Hashtables and concurrency

  • Thread starter Thread starter Mark
  • Start date Start date
M

Mark

When the MSDN docs say
"Hashtable is thread safe for use by multiple reader threads and a single
writing thread ... which allows for lock-free reads provided that the writers
are serialized to the Hashtable"

how is that accomplished? If the readers are flipping through the table,
even though the operation is quick, don't they need to lock it if there's a
writer out there?

Also, if the hash table in question is a member of a larger class and the
"writer" may swap in a whole new table periodically and the readers are all
"lock-free" I presume that using Interlocked.Exchange<Hashtable>() would be
sufficient to make sure the readers don't hit a pothole?

Also also, it seems like the change in behavior between Hashtable and
generics would complicate concurrency. Hashtable has the behavior that
lookups that aren't found return null; Dictionary<> throws an error,
necessitating a 2-step lookup.

e.g.
object foo = myClass.Hashtable["foo"];
if (foo == null) Console.Writeline("Not found");

vs

object foo = myClass.Dictionary["foo"]; // blows up if not found
or
if (myClass.Dictionary.ContainsKey("foo")) foo = myClass.Dictionary["foo"];

From the external point of view, lookup is an atomic operation for Hashtable
but not for Dictionary. If someone swaps out the Hashtable with an
interlocked exchange, the Hashtable reader will still work with the one in
hand. If someone swaps out a Dictionary, you could catch a reader between
the ContainsKey and the lookup.

Thanks
Mark
 
Mark said:
When the MSDN docs say
"Hashtable is thread safe for use by multiple reader threads and a single
writing thread ... which allows for lock-free reads provided that the writers
are serialized to the Hashtable"

how is that accomplished? If the readers are flipping through the table,
even though the operation is quick, don't they need to lock it if there's a
writer out there?
The Hashtable guarantees that this:

object value = hashtable[key];

is lock-free and will return a valid value (that is, neither garbage nor a
value that was never inserted). That is all. It does so with a lock-free
algorithm that spins in a loop until the table is stable.

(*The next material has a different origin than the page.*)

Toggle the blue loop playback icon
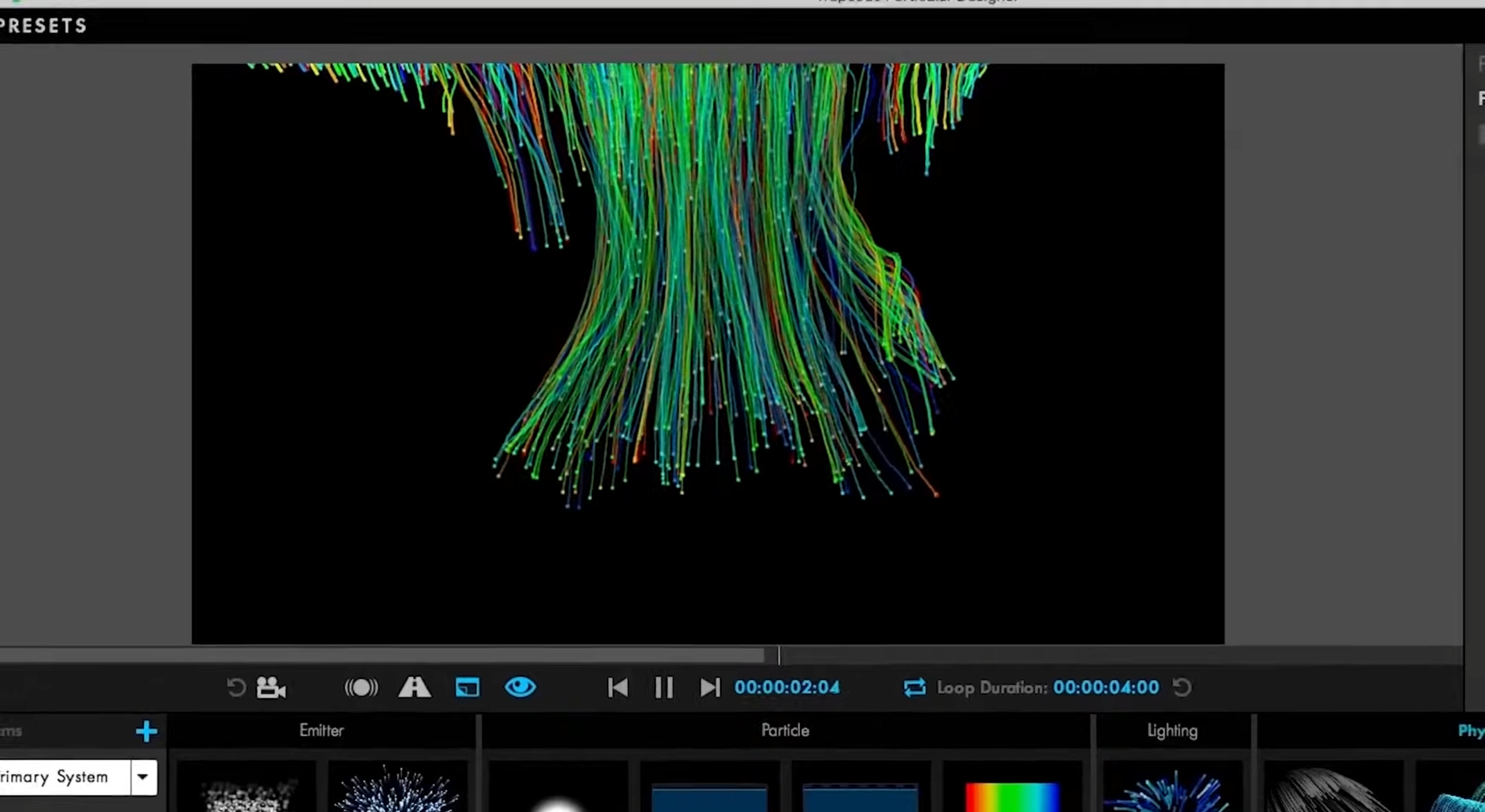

If by "flipping through" you mean "enumerating": as the MSDN mentions,
enumerating is intrinsically thread-unsafe. External locking is required.
Also, if the hash table in question is a member of a larger class and the
"writer" may swap in a whole new table periodically and the readers are all
"lock-free" I presume that using Interlocked.Exchange<Hashtable>() would be
sufficient to make sure the readers don't hit a pothole?
This has nothing to do in principle with hasthables, readers or writers.
Also, reference assignment is atomic, so I'm not sure what the .Exchange()
would be good for, unless it's part of some algorithm that uses two
hashtables for interesting purposes.

This is in any case not how Hashtable is implemented, if that's what you're
assuming.
Also also, it seems like the change in behavior between Hashtable and
generics would complicate concurrency. Hashtable has the behavior that
lookups that aren't found return null; Dictionary<> throws an error,
necessitating a 2-step lookup.
..TryGetValue().

From the external point of view, lookup is an atomic operation for Hashtable
but not for Dictionary. If someone swaps out the Hashtable with an
interlocked exchange, the Hashtable reader will still work with the one in
hand. If someone swaps out a Dictionary, you could catch a reader between
the ContainsKey and the lookup.
Well, of course, and if a reader did multiple reads in a row, it could see
different dictionaries, whether you're exchanging dictionaries or not (some
other client might alter it). If you need atomic access for multiple-step
operations, locking is inevitable, even if individual operations are atomic.
 
Thanks Jeroen...

Jeroen Mostert said:
Mark said:
how is that accomplished? If the readers are flipping through the table,
even though the operation is quick, don't they need to lock it if there's a
writer out there?
The Hashtable guarantees that this:

object value = hashtable[key];

is lock-free and will return a valid value (that is, neither garbage nor a
value that was never inserted). That is all. It does so with a lock-free
algorithm that spins in a loop until the table is stable.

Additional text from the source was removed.